We hypothesized age and the percentage of blood leaving the heart at each contraction to have a relationship so we plotted this graph. The relationship is pretty weak but we could see that those who survived are generally younger and that the percentage of blood leaving the heart at each contraction is relatively average or above average. 

In [None]:
options(repr.plot.width = 8, repr.plot.height = 6)
train_graph <- heart_train |>
            ggplot(aes(x = age, fill = survived)) +
            geom_histogram() + 
            labs(x = "age",
                 fill = "Survived?") +
            theme(text = element_text(size = 14)) +
            ggtitle("Distribution of Died or Survived according to Age")
train_graph

This histogram plot does not show a clear relationship too, but we should be aware that at older ages, those who died outnumbers those who survived (for most bars) considering that the data for people who died is almost half of those that survived (Recall: Survived total: 152; Died total: 72). We can tell that age could be a factor, but there is definitely other factors that influence heart failure too. 

In [None]:
options(repr.plot.width = 8, repr.plot.height = 6)
train_graph_2 <- heart_train |>
            ggplot(aes(x = ejection_fraction, fill = survived)) +
            geom_histogram() + 
            labs(x = "Percentage of Blood Leaving the Heart (%)",
                 fill = "Survived?") +
            theme(text = element_text(size = 14)) +
            ggtitle("Distribution of Died or Survived according to Percentage of \n Blood Leaving the Heart")
train_graph_2

This histogram plot does not show a clear relationship too but overall we could see that lower percentage of blood leaving the heart causes increased death. 

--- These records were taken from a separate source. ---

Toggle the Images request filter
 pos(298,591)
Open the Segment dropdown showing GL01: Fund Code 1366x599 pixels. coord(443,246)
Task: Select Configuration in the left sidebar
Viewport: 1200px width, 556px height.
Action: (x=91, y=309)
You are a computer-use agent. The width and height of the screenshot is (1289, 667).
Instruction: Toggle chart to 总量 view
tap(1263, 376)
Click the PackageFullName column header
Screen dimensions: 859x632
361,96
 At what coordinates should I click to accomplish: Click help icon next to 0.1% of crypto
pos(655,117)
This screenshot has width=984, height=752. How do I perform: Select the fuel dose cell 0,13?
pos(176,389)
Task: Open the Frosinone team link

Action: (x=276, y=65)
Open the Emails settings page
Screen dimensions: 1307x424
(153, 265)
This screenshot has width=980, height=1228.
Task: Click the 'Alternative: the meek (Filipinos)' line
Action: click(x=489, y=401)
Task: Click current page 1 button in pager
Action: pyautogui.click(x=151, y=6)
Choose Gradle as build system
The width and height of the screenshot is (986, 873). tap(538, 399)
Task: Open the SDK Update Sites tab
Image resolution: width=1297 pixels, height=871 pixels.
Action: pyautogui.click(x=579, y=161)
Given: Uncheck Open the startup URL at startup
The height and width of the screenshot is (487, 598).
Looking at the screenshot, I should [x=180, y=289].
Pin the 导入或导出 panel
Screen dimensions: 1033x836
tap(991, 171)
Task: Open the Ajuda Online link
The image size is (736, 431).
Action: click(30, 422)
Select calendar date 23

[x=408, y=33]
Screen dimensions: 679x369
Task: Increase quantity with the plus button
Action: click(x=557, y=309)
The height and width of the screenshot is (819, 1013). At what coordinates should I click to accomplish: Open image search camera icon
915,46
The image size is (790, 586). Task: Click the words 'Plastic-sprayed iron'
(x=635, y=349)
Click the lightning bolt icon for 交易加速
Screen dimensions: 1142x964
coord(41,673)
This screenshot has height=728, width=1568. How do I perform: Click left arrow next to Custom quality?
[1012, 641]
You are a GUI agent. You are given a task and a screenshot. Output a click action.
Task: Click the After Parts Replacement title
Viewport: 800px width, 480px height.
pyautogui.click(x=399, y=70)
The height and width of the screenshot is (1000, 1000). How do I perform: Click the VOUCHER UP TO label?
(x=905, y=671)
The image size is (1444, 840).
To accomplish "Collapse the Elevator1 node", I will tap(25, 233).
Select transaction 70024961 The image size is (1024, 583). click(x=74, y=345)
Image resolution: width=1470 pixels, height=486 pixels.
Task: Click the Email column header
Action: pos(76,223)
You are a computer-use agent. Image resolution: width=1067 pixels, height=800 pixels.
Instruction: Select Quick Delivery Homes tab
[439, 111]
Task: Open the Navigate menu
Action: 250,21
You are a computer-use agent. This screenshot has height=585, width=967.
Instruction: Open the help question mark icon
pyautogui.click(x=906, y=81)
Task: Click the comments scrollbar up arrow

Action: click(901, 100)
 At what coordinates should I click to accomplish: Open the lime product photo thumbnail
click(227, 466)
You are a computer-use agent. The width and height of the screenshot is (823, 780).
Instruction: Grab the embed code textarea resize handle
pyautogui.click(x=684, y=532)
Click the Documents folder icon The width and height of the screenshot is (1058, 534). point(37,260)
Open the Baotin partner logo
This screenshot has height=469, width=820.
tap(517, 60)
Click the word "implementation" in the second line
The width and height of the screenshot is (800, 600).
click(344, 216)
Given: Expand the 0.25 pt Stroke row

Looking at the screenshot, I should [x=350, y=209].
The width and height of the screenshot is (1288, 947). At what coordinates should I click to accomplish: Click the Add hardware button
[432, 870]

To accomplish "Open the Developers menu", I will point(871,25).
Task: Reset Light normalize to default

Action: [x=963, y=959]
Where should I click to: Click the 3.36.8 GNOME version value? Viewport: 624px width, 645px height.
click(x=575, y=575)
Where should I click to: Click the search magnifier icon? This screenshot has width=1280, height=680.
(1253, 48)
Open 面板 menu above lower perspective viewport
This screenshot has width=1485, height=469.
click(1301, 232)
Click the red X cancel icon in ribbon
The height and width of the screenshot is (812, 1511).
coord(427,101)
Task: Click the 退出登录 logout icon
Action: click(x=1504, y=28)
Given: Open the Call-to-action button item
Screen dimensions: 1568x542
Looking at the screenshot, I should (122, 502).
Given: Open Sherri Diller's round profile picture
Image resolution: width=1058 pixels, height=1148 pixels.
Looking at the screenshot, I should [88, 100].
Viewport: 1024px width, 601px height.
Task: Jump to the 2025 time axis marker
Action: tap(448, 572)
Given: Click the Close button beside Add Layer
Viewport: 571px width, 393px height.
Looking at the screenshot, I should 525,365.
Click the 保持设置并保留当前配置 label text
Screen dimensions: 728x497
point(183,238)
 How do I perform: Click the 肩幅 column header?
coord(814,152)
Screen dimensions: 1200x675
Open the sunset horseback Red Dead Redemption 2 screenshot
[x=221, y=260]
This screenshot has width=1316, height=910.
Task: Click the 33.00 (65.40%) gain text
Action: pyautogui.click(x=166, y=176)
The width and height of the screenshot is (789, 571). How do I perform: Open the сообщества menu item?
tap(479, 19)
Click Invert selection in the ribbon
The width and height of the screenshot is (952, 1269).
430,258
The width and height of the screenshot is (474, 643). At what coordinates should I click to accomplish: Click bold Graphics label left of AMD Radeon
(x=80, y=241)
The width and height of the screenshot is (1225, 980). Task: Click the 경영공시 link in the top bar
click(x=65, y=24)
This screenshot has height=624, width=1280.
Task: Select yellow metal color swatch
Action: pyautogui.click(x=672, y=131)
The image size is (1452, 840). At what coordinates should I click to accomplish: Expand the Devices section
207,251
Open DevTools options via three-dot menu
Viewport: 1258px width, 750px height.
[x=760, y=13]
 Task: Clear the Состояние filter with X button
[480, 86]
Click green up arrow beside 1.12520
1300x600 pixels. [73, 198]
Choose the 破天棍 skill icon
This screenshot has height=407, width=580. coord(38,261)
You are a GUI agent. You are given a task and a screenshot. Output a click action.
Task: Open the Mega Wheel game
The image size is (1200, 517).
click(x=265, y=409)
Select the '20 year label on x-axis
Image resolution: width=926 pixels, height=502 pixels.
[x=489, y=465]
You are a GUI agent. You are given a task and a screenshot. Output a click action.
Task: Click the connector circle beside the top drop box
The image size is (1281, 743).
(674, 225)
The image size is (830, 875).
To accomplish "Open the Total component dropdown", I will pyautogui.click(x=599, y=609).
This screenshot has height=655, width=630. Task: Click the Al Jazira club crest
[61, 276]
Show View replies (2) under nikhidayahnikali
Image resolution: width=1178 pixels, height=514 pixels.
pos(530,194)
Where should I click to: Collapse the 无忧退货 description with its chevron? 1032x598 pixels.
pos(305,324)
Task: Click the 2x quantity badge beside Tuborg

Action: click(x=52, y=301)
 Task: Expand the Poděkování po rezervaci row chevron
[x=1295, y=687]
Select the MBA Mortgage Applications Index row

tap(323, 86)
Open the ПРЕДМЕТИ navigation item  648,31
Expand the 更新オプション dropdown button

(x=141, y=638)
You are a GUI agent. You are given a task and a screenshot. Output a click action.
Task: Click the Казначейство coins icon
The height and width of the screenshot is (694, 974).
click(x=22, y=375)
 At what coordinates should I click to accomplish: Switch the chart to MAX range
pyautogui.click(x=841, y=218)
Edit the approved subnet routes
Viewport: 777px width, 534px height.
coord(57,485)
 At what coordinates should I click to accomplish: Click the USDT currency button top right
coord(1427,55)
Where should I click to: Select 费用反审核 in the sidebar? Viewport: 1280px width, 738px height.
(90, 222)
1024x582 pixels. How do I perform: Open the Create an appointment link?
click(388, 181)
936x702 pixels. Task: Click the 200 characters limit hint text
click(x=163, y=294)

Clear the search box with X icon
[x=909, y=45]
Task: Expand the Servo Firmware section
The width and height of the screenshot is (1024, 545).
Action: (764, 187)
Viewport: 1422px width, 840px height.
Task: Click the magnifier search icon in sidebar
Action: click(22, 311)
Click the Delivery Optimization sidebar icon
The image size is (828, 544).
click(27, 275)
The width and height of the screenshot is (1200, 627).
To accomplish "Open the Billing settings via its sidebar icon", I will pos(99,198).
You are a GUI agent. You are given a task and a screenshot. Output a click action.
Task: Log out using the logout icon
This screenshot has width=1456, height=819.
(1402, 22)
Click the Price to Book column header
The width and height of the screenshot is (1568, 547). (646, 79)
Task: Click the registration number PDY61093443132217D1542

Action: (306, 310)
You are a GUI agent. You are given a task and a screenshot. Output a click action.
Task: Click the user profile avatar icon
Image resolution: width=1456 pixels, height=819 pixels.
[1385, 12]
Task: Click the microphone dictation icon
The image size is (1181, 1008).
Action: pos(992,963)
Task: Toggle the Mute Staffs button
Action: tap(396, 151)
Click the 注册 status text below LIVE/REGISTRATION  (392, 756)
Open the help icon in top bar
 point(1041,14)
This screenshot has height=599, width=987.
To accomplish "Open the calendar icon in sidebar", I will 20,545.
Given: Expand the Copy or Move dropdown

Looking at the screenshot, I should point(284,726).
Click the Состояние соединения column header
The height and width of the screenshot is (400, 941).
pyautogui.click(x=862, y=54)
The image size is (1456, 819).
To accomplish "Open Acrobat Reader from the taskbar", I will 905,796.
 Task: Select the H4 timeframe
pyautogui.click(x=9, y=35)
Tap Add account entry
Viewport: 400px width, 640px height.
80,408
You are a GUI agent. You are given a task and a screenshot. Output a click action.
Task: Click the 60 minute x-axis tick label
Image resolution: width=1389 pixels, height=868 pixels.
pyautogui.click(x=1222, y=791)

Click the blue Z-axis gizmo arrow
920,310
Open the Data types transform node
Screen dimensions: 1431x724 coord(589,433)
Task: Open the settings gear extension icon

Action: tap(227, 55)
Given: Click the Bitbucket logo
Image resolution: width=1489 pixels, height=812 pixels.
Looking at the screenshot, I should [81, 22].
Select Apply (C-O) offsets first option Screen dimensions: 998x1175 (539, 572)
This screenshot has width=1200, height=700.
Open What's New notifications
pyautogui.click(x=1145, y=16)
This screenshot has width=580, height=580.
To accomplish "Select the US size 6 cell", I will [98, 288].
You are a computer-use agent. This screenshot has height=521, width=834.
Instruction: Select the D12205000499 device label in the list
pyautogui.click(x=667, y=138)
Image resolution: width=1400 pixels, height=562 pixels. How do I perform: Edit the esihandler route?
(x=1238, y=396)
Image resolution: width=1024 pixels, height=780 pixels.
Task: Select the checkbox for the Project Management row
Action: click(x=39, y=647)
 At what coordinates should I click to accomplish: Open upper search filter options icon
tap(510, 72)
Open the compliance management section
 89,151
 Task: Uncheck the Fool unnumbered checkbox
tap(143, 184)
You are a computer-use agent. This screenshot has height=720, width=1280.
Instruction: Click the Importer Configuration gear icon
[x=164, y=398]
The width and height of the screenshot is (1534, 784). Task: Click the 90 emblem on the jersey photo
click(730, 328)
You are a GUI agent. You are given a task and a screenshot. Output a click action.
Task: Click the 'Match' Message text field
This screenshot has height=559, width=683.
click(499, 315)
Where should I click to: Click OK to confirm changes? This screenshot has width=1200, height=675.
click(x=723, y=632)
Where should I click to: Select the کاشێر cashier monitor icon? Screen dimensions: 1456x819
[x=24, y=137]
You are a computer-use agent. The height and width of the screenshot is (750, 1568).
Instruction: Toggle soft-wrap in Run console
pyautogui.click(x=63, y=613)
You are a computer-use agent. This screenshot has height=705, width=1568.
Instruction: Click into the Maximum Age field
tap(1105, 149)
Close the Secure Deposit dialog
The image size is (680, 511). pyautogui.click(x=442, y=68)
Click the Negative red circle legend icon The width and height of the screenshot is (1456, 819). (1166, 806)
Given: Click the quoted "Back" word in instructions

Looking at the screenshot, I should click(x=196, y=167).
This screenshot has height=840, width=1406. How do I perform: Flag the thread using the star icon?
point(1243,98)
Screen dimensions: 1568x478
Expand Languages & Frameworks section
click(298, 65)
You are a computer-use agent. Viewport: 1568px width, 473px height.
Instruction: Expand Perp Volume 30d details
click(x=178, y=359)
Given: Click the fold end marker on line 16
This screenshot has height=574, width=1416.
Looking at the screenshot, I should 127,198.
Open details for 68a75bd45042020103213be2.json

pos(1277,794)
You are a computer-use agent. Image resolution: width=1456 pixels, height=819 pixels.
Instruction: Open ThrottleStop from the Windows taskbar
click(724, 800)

Since this is just the exploratory phase, we chose to mainly focus on these two predictor variables to get ourselves on the right track and we will work our way towards the remaining three predictor variables in the next few weeks. 

We will conduct our data analysis with all 5 of our predictor variables, find the most suitable k-values for them, and see which one yields the best accuracy. We will then use the one with the highest accuracy to predict which class they belong to and determine if they would need immediate medical attention.